[I18n-sig] Re: [Python-Dev] Unicode debate

Guido van Rossum guido@python.org
Mon, 01 May 2000 14:02:32 -0400


[Guido]
> > And this is exactly why encodings will remain important: entities
> > encoded in ISO-2022-JP have no compelling reason to be recoded
> > permanently into ISO10646, and there are lots of forces that make it
> > convenient to keep it encoded in ISO-2022-JP (like existing tools).

[Paul]
> You cannot recode an ISO-2022-JP document into ISO10646 because 10646 is
> a character *set* and not an encoding. ISO-2022-JP says how you should
> represent characters in terms of bits and bytes. ISO10646 defines a
> mapping from integers to characters.

OK.  I really meant recoding in UTF-8 -- I maintain that there are
lots of forces that prevent recoding most ISO-2022-JP documents in
UTF-8.

> They are both important, but separate. I think that this automagical
> re-encoding conflates them.

Who is proposing any automagical re-encoding?

Are you sure you understand what we are arguing about?

*I* am not even sure what we are arguing about.

I am simply saying that 8-bit strings (literals or otherwise) in
Python have always been able to contain encoded strings.

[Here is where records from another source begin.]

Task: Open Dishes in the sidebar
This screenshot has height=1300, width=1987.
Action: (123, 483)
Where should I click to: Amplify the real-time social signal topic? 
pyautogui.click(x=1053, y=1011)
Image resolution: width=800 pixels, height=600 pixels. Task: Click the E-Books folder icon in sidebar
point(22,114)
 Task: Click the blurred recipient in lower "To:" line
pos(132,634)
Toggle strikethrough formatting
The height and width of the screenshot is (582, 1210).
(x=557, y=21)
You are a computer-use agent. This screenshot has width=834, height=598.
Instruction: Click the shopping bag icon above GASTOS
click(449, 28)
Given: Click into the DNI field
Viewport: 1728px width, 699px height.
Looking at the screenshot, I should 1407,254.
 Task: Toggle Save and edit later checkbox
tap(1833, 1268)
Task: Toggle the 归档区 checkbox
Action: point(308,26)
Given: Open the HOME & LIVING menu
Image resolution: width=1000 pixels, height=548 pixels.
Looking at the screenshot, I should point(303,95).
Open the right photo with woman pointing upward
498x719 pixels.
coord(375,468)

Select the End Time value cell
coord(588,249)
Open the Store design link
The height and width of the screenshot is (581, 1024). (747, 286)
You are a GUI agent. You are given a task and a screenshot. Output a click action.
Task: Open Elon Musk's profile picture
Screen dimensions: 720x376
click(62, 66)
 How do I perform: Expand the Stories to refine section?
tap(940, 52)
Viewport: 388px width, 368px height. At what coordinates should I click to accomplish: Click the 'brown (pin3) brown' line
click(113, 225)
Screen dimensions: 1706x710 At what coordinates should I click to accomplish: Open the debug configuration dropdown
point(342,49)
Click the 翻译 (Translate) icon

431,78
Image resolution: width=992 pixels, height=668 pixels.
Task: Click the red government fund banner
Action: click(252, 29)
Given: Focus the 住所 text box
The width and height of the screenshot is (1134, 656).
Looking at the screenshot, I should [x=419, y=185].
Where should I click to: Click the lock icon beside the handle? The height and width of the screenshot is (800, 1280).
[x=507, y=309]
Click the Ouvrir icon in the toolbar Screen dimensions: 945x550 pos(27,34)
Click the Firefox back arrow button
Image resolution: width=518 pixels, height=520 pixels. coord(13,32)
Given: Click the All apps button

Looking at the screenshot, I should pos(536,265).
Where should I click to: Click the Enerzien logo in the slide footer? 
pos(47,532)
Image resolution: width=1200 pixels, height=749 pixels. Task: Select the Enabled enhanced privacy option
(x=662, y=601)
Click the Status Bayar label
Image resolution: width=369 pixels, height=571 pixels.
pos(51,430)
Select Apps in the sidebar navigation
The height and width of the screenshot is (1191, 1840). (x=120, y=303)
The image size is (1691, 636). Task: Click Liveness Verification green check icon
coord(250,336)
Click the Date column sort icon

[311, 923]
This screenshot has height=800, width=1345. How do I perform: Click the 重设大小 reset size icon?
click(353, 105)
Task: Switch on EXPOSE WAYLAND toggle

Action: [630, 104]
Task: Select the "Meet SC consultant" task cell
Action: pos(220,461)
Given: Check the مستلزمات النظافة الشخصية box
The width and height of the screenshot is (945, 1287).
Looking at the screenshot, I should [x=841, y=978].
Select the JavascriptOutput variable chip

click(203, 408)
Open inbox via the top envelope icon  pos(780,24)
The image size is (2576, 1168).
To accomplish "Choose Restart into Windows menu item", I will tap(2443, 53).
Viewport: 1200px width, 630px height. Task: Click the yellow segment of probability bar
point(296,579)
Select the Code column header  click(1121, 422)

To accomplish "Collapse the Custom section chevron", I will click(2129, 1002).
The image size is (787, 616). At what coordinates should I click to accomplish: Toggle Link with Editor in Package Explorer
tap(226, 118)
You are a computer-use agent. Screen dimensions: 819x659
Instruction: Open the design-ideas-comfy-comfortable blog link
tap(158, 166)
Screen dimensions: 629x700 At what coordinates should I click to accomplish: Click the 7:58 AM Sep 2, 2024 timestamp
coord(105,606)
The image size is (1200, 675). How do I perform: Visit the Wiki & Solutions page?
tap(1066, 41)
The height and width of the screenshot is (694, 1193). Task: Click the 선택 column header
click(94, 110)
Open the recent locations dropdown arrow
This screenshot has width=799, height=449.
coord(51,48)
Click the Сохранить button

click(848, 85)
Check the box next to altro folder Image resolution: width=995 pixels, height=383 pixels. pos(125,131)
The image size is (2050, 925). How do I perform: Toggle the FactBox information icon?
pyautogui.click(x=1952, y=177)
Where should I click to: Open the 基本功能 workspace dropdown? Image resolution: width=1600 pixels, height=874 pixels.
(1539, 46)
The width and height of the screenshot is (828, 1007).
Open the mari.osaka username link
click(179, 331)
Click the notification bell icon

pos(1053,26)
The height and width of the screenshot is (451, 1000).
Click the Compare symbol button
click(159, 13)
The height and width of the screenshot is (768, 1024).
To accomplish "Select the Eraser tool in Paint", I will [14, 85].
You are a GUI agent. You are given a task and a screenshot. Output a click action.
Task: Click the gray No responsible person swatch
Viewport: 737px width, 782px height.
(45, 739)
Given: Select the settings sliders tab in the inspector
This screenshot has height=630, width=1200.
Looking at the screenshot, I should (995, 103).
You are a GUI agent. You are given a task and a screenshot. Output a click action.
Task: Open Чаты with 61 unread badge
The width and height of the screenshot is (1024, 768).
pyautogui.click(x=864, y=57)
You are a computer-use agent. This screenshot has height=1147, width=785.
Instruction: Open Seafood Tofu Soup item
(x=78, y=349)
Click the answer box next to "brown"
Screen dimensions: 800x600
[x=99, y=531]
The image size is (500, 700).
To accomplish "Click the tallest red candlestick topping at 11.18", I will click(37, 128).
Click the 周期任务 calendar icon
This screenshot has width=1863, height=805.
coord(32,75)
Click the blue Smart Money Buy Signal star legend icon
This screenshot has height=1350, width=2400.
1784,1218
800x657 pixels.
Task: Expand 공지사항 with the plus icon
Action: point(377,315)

Earlier, you quoted some reference documentation that defines 8-bit
strings as containing characters.  That's taken out of context -- this
was written in a time when there was (for most people anyway) no
difference between characters and bytes, and I really meant bytes.
There's plenty of use of 8-bit Python strings for non-character uses
so your "proof" that 8-bit strings should contain "characters"
according to your definition is invalid.

--Guido van Rossum (home page: http://www.python.org/~guido/)